Imagine, then, that the user turns around and requests a password reset. That password reset affects both sites (maybe even more than two) but the user will not know that!  

We need a way to register users on each site where we can know if the user already exists in the network and automatically assign them to the site they are trying to access without infuriating the user. This would be easy if not for that pesky thing called security. 

If we just blindly added the user to the second site that they are trying to register on, then for any email address on the network, anyone can add it to any other site on the network without any kind of confirmation that the user controls the email address.  

If the network of sites ran completely unrelated businesses in different industries and sectors, the odds of the user ending up on multiple sites on the network are low.
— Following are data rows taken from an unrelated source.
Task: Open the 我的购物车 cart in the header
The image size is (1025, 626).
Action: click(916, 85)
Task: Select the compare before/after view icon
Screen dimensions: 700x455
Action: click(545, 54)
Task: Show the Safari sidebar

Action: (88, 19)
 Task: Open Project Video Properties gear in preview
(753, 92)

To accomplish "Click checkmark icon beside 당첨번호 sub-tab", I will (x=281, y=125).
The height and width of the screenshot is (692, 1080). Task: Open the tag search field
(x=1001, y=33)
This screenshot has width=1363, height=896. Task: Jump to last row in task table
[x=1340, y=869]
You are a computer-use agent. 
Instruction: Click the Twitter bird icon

However, in many cases the operator is running multisite because the sites are related by industry or sector; therefore, the odds rise dramatically that this situation will occur.

Our Solution

The solution to this issue seemed simple in theory but was very thorny in practice.

All the plugin has to do is intercept any registration request and ask for the email address. It could then check the network to see if the email address exists. If it does, it would add it in the background and then let the user proceed to the action they were about to perform.

But of course, there is the security issue.

So the plugin has to handle a lot more than one would think.

Three Scenarios

There are three scenarios that the plugin has to handle:

  1. The user's email address does not exist anywhere on the network.
  2. The users' email address exists on the network for another site.
  3. The users's email address already exists for the site they are trying to access.

In Scenario 1, the user is allowed to proceed on to the page they were trying to access. No other action is necessary.

In Scenario 2, the user is sent a PIN code and cannot continue until they enter it to verify that they do, indeed, control that email address.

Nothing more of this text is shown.